Requirement — Give the entries again exactly as they appear, but without the images.

-- -- --

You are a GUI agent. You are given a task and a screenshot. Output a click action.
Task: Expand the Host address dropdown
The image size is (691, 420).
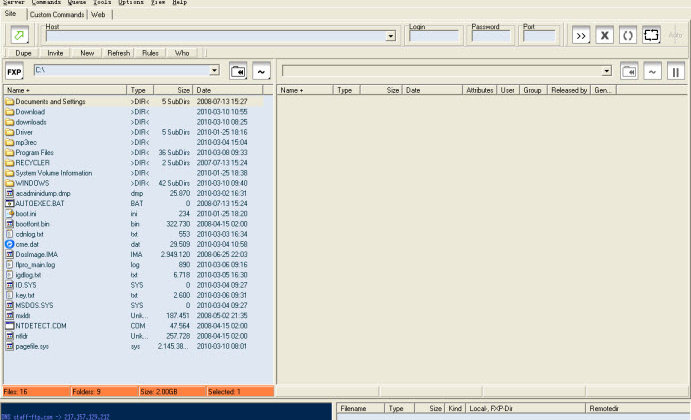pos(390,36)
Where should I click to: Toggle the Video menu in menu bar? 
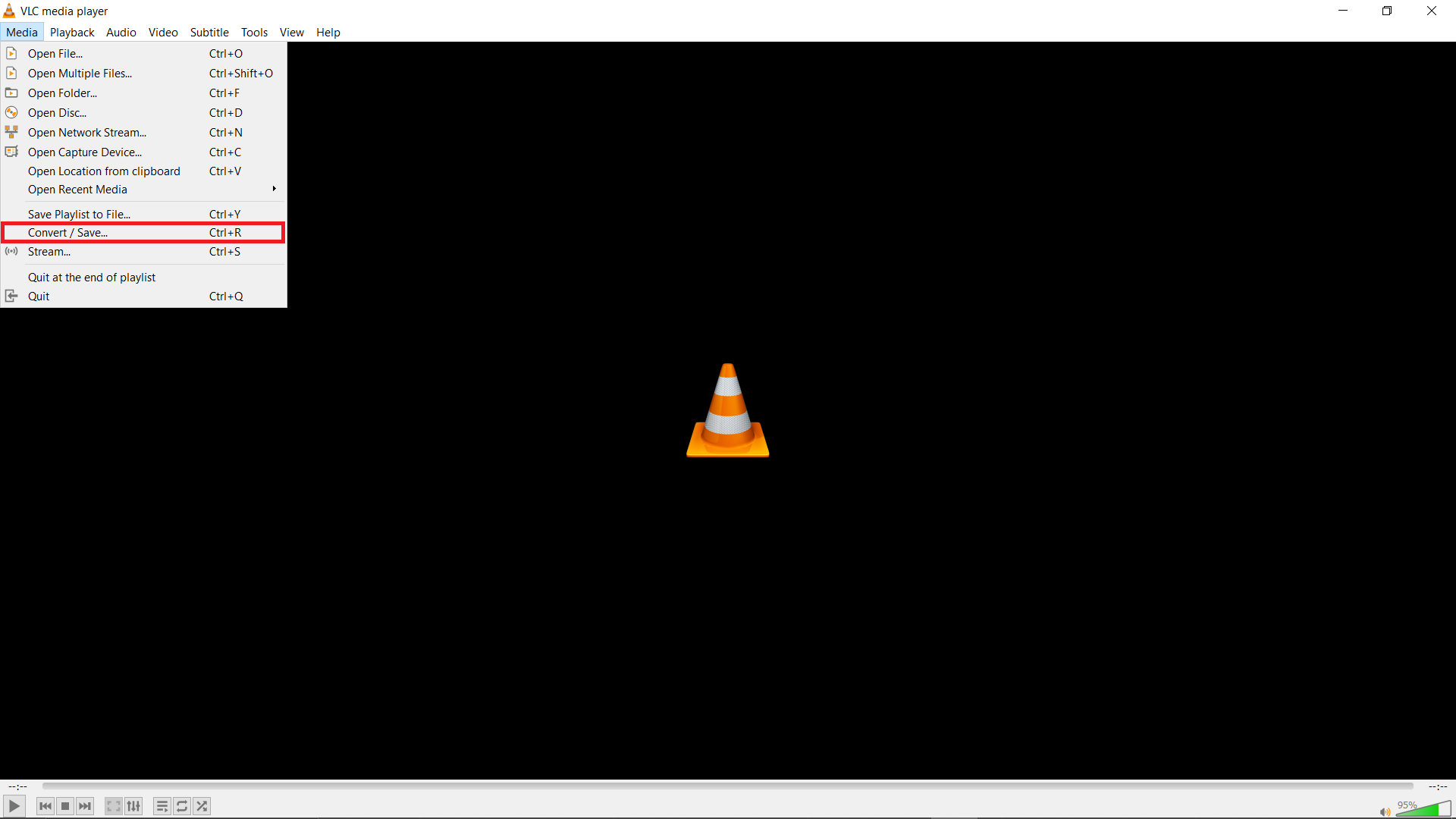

-- -- --

Exercise output —
You are a GUI agent. You are given a task and a screenshot. Output a click action.
Task: Expand the Host address dropdown
The image size is (691, 420).
pos(390,36)
Where should I click to: Toggle the Video menu in menu bar? 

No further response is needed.